> **Work required**:
Please quote, word for word, the passage of the sailing blog entry below that opens with "From Hiva Oa" and closes with "two blog entries.".

> **Article**:
========================================

From Hiva Oa to Nuka Hiva

We have not written an entry in our blog for nearly a week now,
so here goes. We also found that one of Mark’s entries (labeled
Hiva Oa and Atuana) did not post on time, so if you want to
check it out go back two blog entries.

Saturday and Sunday (May 19th and 20th) :

Last we wrote we were in Hanamenu on the island of Hiva Oa. We
spent two nights there before moving on to the next anchorage in
Haniapa Bay. The two bays are very close together ( about 12
nm), but the wind was right in our face to get there, so we
decided to do a wide tack to get there so we could get some
sailing in. It was beautiful, but just before we arrived in the
bay, there was a huge unexpected wave, or trough that we hit –
we are not sure what- and the whole boat shook violently. The
outhaul on our tightly sheeted mainsail snapped, making the
mainsail flog freely and uncontrollably in the wind. It was no
big deal to furl it in until we could get to the anchorage and
fix things. The outhaul is the line that you use to pull out the
sail along the boom ( and pull it back as well). Luckily Mark
had purchased an extra outhaul for the sail and we knew it was
readily available, and we knew that we would be able to fix the
sail once we dropped anchor. Haniapa Bay is supposed to be the
most protected anchorage on the northern coast of the island,
and while that may be true, it was nonetheless a very rolly
anchorage the nights we were there, but it was extremely beautiful.

========================================

> **Data segment**:
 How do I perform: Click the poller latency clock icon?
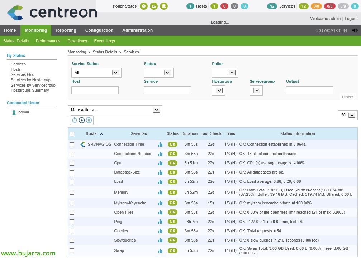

========================================

> **Correct result**:
From Hiva Oa to Nuka Hiva

We have not written an entry in our blog for nearly a week now,
so here goes. We also found that one of Mark’s entries (labeled
Hiva Oa and Atuana) did not post on time, so if you want to
check it out go back two blog entries.